Item-finding records
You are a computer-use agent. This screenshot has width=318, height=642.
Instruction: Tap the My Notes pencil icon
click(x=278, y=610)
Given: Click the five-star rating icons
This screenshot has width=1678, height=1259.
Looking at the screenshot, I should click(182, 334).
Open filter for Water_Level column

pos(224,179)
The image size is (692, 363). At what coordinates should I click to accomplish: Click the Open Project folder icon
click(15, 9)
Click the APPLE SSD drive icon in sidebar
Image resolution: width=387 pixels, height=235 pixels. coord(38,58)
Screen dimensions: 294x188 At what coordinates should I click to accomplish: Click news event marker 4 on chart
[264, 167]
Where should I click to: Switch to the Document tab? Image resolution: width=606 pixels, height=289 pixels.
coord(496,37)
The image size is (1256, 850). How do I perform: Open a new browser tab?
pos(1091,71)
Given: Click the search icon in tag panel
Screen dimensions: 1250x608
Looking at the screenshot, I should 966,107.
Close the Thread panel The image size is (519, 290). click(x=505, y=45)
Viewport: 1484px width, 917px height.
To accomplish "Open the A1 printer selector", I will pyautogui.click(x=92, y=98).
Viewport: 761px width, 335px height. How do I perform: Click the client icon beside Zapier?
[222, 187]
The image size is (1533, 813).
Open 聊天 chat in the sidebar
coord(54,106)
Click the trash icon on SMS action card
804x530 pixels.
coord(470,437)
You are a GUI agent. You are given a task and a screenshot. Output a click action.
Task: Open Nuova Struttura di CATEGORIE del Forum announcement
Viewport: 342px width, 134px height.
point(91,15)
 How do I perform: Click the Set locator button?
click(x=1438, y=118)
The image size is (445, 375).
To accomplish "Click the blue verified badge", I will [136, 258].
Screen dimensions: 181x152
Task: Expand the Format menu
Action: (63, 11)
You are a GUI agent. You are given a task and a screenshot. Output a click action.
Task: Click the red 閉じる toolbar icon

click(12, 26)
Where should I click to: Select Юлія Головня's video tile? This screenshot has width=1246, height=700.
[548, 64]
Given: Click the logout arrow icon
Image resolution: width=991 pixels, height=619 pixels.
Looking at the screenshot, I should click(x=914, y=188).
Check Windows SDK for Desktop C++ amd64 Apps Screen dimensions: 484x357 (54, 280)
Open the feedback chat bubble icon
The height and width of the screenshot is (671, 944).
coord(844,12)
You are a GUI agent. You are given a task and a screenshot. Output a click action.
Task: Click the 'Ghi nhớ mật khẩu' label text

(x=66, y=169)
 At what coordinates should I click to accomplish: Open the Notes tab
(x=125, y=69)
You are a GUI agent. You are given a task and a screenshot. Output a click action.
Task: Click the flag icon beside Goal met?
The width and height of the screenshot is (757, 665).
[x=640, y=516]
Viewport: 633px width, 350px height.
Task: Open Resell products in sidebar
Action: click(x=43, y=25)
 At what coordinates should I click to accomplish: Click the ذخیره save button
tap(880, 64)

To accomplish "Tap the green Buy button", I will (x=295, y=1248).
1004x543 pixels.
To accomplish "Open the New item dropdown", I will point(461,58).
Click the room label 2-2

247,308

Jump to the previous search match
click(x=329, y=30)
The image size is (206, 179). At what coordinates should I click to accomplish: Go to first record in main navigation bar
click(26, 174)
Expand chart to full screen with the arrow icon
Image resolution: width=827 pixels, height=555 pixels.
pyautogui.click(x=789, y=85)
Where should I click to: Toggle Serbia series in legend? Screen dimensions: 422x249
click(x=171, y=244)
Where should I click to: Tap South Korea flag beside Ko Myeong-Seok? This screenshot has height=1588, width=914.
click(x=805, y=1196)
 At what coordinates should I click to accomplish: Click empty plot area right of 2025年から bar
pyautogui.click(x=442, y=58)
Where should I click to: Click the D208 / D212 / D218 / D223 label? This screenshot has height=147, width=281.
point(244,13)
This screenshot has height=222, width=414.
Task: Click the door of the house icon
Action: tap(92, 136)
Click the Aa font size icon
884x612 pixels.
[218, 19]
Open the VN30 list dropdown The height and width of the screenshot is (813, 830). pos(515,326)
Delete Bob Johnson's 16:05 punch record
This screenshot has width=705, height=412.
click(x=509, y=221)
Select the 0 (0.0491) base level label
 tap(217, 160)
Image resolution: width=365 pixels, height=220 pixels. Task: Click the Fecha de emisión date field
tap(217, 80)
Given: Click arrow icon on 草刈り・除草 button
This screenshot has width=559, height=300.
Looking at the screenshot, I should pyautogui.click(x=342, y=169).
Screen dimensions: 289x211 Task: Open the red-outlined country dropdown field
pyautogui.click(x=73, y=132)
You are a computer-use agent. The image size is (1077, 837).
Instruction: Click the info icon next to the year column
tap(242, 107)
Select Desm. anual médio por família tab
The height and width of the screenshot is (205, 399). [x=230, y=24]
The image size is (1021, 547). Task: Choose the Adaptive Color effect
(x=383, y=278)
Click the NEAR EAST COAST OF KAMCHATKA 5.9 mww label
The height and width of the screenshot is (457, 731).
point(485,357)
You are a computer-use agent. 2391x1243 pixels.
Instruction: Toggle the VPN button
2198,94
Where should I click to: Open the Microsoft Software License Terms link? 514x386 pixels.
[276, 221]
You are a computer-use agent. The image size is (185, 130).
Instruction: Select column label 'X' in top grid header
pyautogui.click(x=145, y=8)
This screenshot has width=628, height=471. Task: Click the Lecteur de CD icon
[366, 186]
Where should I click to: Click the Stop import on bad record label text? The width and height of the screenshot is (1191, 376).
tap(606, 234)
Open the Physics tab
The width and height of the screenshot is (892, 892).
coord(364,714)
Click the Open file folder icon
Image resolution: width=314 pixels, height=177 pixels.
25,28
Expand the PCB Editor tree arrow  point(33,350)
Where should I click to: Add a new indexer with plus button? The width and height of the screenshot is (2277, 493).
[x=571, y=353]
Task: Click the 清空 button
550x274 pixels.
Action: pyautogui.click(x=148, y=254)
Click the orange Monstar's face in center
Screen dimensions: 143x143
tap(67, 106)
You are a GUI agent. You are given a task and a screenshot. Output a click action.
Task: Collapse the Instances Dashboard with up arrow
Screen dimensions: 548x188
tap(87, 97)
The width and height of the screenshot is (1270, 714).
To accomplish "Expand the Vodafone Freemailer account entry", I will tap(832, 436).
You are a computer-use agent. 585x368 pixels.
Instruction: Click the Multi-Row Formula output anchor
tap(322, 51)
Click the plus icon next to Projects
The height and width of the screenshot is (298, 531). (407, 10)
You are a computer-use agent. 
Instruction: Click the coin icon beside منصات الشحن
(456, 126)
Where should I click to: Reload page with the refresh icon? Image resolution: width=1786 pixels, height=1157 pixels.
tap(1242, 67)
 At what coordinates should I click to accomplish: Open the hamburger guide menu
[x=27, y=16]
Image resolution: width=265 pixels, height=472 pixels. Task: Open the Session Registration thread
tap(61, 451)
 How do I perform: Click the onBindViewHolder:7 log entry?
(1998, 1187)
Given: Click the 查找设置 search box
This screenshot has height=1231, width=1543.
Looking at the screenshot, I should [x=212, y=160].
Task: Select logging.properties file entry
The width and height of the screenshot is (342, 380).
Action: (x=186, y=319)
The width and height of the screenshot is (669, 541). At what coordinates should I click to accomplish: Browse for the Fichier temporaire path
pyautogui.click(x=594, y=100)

## What you have to do
Please copy out every one of the lines above word for word, with nothing changed, added, or left out.

## Full solution
You are a computer-use agent. This screenshot has width=318, height=642.
Instruction: Tap the My Notes pencil icon
click(x=278, y=610)
Given: Click the five-star rating icons
This screenshot has width=1678, height=1259.
Looking at the screenshot, I should click(182, 334).
Open filter for Water_Level column

pos(224,179)
The image size is (692, 363). At what coordinates should I click to accomplish: Click the Open Project folder icon
click(15, 9)
Click the APPLE SSD drive icon in sidebar
Image resolution: width=387 pixels, height=235 pixels. coord(38,58)
Screen dimensions: 294x188 At what coordinates should I click to accomplish: Click news event marker 4 on chart
[264, 167]
Where should I click to: Switch to the Document tab? Image resolution: width=606 pixels, height=289 pixels.
coord(496,37)
The image size is (1256, 850). How do I perform: Open a new browser tab?
pos(1091,71)
Given: Click the search icon in tag panel
Screen dimensions: 1250x608
Looking at the screenshot, I should 966,107.
Close the Thread panel The image size is (519, 290). click(x=505, y=45)
Viewport: 1484px width, 917px height.
To accomplish "Open the A1 printer selector", I will pyautogui.click(x=92, y=98).
Viewport: 761px width, 335px height. How do I perform: Click the client icon beside Zapier?
[222, 187]
The image size is (1533, 813).
Open 聊天 chat in the sidebar
coord(54,106)
Click the trash icon on SMS action card
804x530 pixels.
coord(470,437)
You are a GUI agent. You are given a task and a screenshot. Output a click action.
Task: Open Nuova Struttura di CATEGORIE del Forum announcement
Viewport: 342px width, 134px height.
point(91,15)
 How do I perform: Click the Set locator button?
click(x=1438, y=118)
The image size is (445, 375).
To accomplish "Click the blue verified badge", I will [136, 258].
Screen dimensions: 181x152
Task: Expand the Format menu
Action: (63, 11)
You are a GUI agent. You are given a task and a screenshot. Output a click action.
Task: Click the red 閉じる toolbar icon

click(12, 26)
Where should I click to: Select Юлія Головня's video tile? This screenshot has width=1246, height=700.
[548, 64]
Given: Click the logout arrow icon
Image resolution: width=991 pixels, height=619 pixels.
Looking at the screenshot, I should click(x=914, y=188).
Check Windows SDK for Desktop C++ amd64 Apps Screen dimensions: 484x357 (54, 280)
Open the feedback chat bubble icon
The height and width of the screenshot is (671, 944).
coord(844,12)
You are a GUI agent. You are given a task and a screenshot. Output a click action.
Task: Click the 'Ghi nhớ mật khẩu' label text

(x=66, y=169)
 At what coordinates should I click to accomplish: Open the Notes tab
(x=125, y=69)
You are a GUI agent. You are given a task and a screenshot. Output a click action.
Task: Click the flag icon beside Goal met?
The width and height of the screenshot is (757, 665).
[x=640, y=516]
Viewport: 633px width, 350px height.
Task: Open Resell products in sidebar
Action: click(x=43, y=25)
 At what coordinates should I click to accomplish: Click the ذخیره save button
tap(880, 64)

To accomplish "Tap the green Buy button", I will (x=295, y=1248).
1004x543 pixels.
To accomplish "Open the New item dropdown", I will point(461,58).
Click the room label 2-2

247,308

Jump to the previous search match
click(x=329, y=30)
The image size is (206, 179). At what coordinates should I click to accomplish: Go to first record in main navigation bar
click(26, 174)
Expand chart to full screen with the arrow icon
Image resolution: width=827 pixels, height=555 pixels.
pyautogui.click(x=789, y=85)
Where should I click to: Toggle Serbia series in legend? Screen dimensions: 422x249
click(x=171, y=244)
Where should I click to: Tap South Korea flag beside Ko Myeong-Seok? This screenshot has height=1588, width=914.
click(x=805, y=1196)
 At what coordinates should I click to accomplish: Click empty plot area right of 2025年から bar
pyautogui.click(x=442, y=58)
Where should I click to: Click the D208 / D212 / D218 / D223 label? This screenshot has height=147, width=281.
point(244,13)
This screenshot has height=222, width=414.
Task: Click the door of the house icon
Action: tap(92, 136)
Click the Aa font size icon
884x612 pixels.
[218, 19]
Open the VN30 list dropdown The height and width of the screenshot is (813, 830). pos(515,326)
Delete Bob Johnson's 16:05 punch record
This screenshot has width=705, height=412.
click(x=509, y=221)
Select the 0 (0.0491) base level label
 tap(217, 160)
Image resolution: width=365 pixels, height=220 pixels. Task: Click the Fecha de emisión date field
tap(217, 80)
Given: Click arrow icon on 草刈り・除草 button
This screenshot has width=559, height=300.
Looking at the screenshot, I should pyautogui.click(x=342, y=169).
Screen dimensions: 289x211 Task: Open the red-outlined country dropdown field
pyautogui.click(x=73, y=132)
You are a computer-use agent. The image size is (1077, 837).
Instruction: Click the info icon next to the year column
tap(242, 107)
Select Desm. anual médio por família tab
The height and width of the screenshot is (205, 399). [x=230, y=24]
The image size is (1021, 547). Task: Choose the Adaptive Color effect
(x=383, y=278)
Click the NEAR EAST COAST OF KAMCHATKA 5.9 mww label
The height and width of the screenshot is (457, 731).
point(485,357)
You are a computer-use agent. 2391x1243 pixels.
Instruction: Toggle the VPN button
2198,94
Where should I click to: Open the Microsoft Software License Terms link? 514x386 pixels.
[276, 221]
You are a computer-use agent. The image size is (185, 130).
Instruction: Select column label 'X' in top grid header
pyautogui.click(x=145, y=8)
This screenshot has width=628, height=471. Task: Click the Lecteur de CD icon
[366, 186]
Where should I click to: Click the Stop import on bad record label text? The width and height of the screenshot is (1191, 376).
tap(606, 234)
Open the Physics tab
The width and height of the screenshot is (892, 892).
coord(364,714)
Click the Open file folder icon
Image resolution: width=314 pixels, height=177 pixels.
25,28
Expand the PCB Editor tree arrow  point(33,350)
Where should I click to: Add a new indexer with plus button? The width and height of the screenshot is (2277, 493).
[x=571, y=353]
Task: Click the 清空 button
550x274 pixels.
Action: pyautogui.click(x=148, y=254)
Click the orange Monstar's face in center
Screen dimensions: 143x143
tap(67, 106)
You are a GUI agent. You are given a task and a screenshot. Output a click action.
Task: Collapse the Instances Dashboard with up arrow
Screen dimensions: 548x188
tap(87, 97)
The width and height of the screenshot is (1270, 714).
To accomplish "Expand the Vodafone Freemailer account entry", I will tap(832, 436).
You are a computer-use agent. 585x368 pixels.
Instruction: Click the Multi-Row Formula output anchor
tap(322, 51)
Click the plus icon next to Projects
The height and width of the screenshot is (298, 531). (407, 10)
You are a computer-use agent. 
Instruction: Click the coin icon beside منصات الشحن
(456, 126)
Where should I click to: Reload page with the refresh icon? Image resolution: width=1786 pixels, height=1157 pixels.
tap(1242, 67)
 At what coordinates should I click to accomplish: Open the hamburger guide menu
[x=27, y=16]
Image resolution: width=265 pixels, height=472 pixels. Task: Open the Session Registration thread
tap(61, 451)
 How do I perform: Click the onBindViewHolder:7 log entry?
(1998, 1187)
Given: Click the 查找设置 search box
This screenshot has height=1231, width=1543.
Looking at the screenshot, I should [x=212, y=160].
Task: Select logging.properties file entry
The width and height of the screenshot is (342, 380).
Action: (x=186, y=319)
The width and height of the screenshot is (669, 541). At what coordinates should I click to accomplish: Browse for the Fichier temporaire path
pyautogui.click(x=594, y=100)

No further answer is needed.